# Oil Filter Rifle/Pistol Suppressor



## bassguitarman (Nov 29, 2005)




----------



## snapperlicious (Aug 11, 2009)

Pretty cool but bulky as a mo fo.


----------



## FearNoFish (May 22, 2005)

Lawnmower mufflers are also used, or a 2-liter plastic pop bottle if you really want to get ghetto!


----------



## mrvmax (May 10, 2012)

Why pay a $200 tax stamp and wait six months for approval and then use oil filters? Why not get the real deal? 22 suppressors are not that expensive.


----------



## BrandonH (Oct 15, 2006)

mrvmax said:


> Why pay a $200 tax stamp and wait six months for approval and then use oil filters? Why not get the real deal? 22 suppressors are not that expensive.

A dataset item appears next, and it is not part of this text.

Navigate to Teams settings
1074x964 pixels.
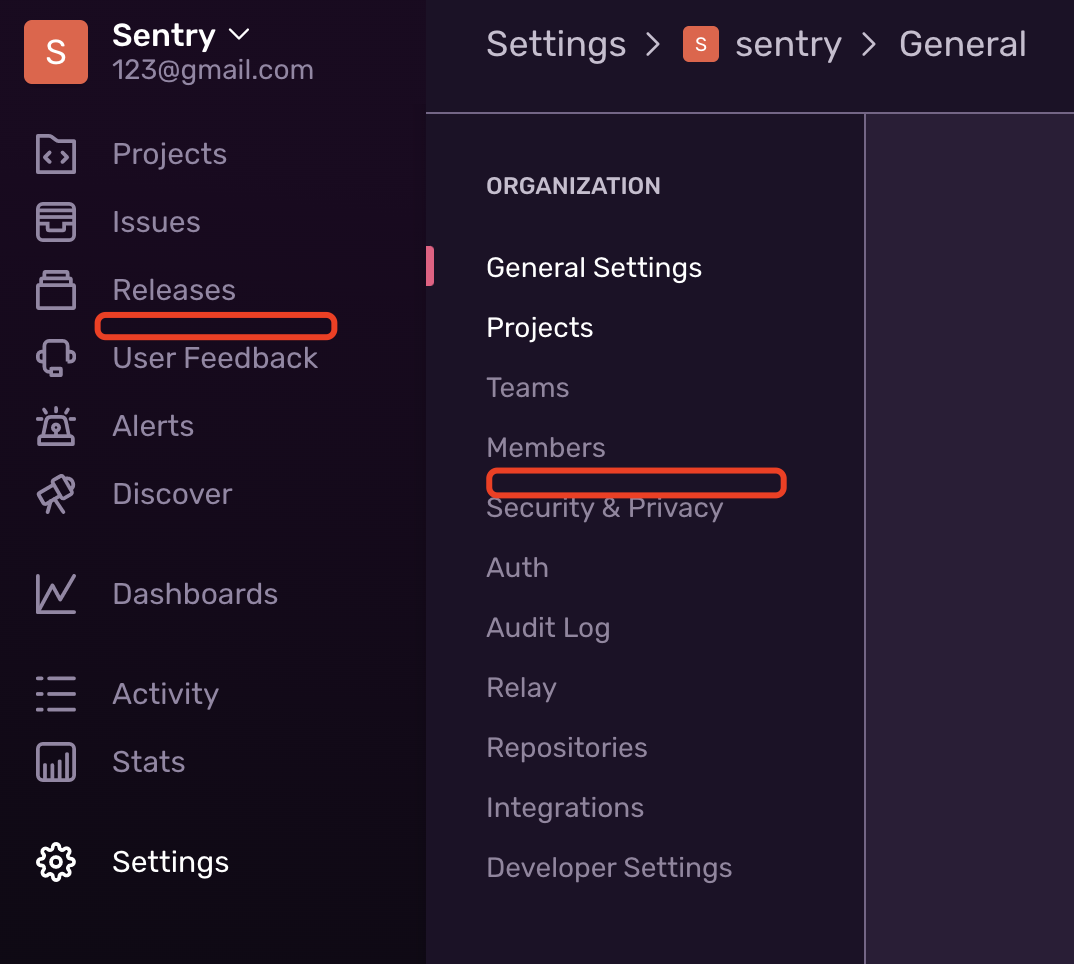pyautogui.click(x=527, y=387)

I was thinking the same thing.


----------



## meterman (Jan 2, 2011)

last time i priced a sup. for the 223 tax stamp and all was 1100 - 1250 depends on what suppressor ya want 
mac


----------



## CDHknives (Mar 17, 2012)

30 cal YHM on order here...$700+$200 tax stamp+$$$ to a lawyer for a NFA trust which I have yet to set up...

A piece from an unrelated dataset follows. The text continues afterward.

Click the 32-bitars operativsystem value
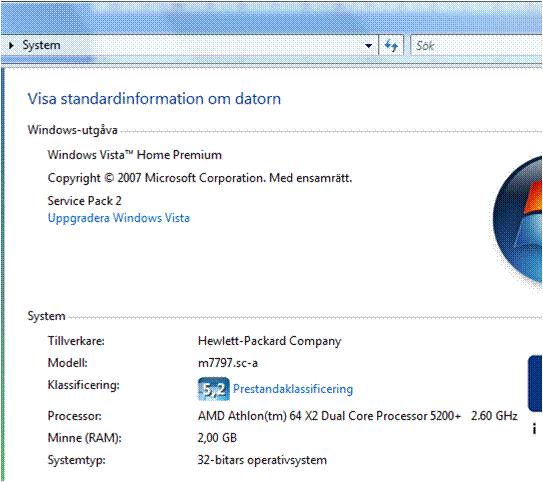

+ barrel threading for all rifles you want to use it on that aren't already threaded
+ QD flash hiders for each rifle you want to use it on

BUT I don't think I'll be able to stop at one...LOL

The great thing about the oil can is the 'build your own' aspect. IIRC so long as you build it, shoot it, and never remove it from your property all the federal regulations are out the window. Do as you please...just don't ever try to sell it or move it.


----------



## Texas T (May 21, 2004)

I have a lawyer that does the trust in 48 hrs for $275. If interested PM for his info.


----------



## ElmerFudd (Feb 10, 2006)

CDHknives said:


> IIRC so long as you build it, shoot it, and never remove it from your property all the federal regulations are out the window. Do as you please...just don't ever try to sell it or move it.


I don't think that this is the case, at least from what research I've done. While it is legal to build one for you own use (IE not intended for resale), you would have to complete a Form 1, and get it approved. The fact that it would never leave your property does not factor into the legality.

If I'm wrong, please let me know.

This adapter simply cuts the cost down, I believe it is @ $75 plus stamp. Compared to $3-400 (low end of price scale), plus stamp.

I guess there is a "cool" factor for the oil can, when taken to the range.


----------



## mrvmax (May 10, 2012)

ElmerFudd said:


> I don't think that this is the case, at least from what research I've done. While it is legal to build one for you own use (IE not intended for resale), you would have to complete a Form 1, and get it approved. The fact that it would never leave your property does not factor into the legality.
> 
> If I'm wrong, please let me know.
> 
> ...


 You are correct, even if you build one yourself you have to go through the ATF and get a tax stamp for it.


----------



## CHARLIE (Jun 2, 2004)

kinda messes up your sight picture tho. Tell me what use they would be and why anyone would want one.


----------



## mas360 (Nov 21, 2006)

Is there any off-the-shelf oil filter which has dia small enough to not block scope view?


----------



## ElmerFudd (Feb 10, 2006)

mas360 said:


> Is there any off-the-shelf oil filter which has dia small enough to not block scope view?


Yes, but the smaller the filter, the less it will suppress, or I would think so. I'm thinking small engens, and motorcycle filters, but then the threads might be different as well.

I would also think that with most scopes / reddots, they are mounted high enough that they would look over the can. Iron sights would be another story.


----------



## mas360 (Nov 21, 2006)

I watched it on youtube and frankly I am not sure how much it suppresses the sound. Has anyone had first hand experience to report?


----------



## Capt Scott Reeh (Jan 21, 2006)

They suppress the sound ( on a .22 ) almost as good as a real ( name brand ) suppressor.....so I'v been told


----------



## mas360 (Nov 21, 2006)

How about on a centerfire? something like a .300 Blackout?


----------



## Griffin (Aug 2, 2006)

Oil filters do work pretty well but they are very bulky. I have and use a YHM 7.62 suppressor and it works way better!!! Yes it is $700 and yes the tax stamp is 200 but the NFA trust is cheap, you can make one for $30 online, they are pretty easy.


----------



## Bird (May 10, 2005)

Seems a little silly to go through the expense and 6 month wait to get a tax stamp from BATFE for a $75 widget to put an oil filter on the end of your gun. Are you really going to spend all that money to get your $1500-$2000 AR (or whatever) tricked out and then put an oil filter on it?!?

22 cal cans cost around $250-$300 and 30 cal cans cost $700-$800. I've seen the videos and heard all the talk about them but seriously guys. If you really want to suppress one of your guns, do it the right way. Set up a trust, buy the can, pay the $200 tax stamp and wait.


----------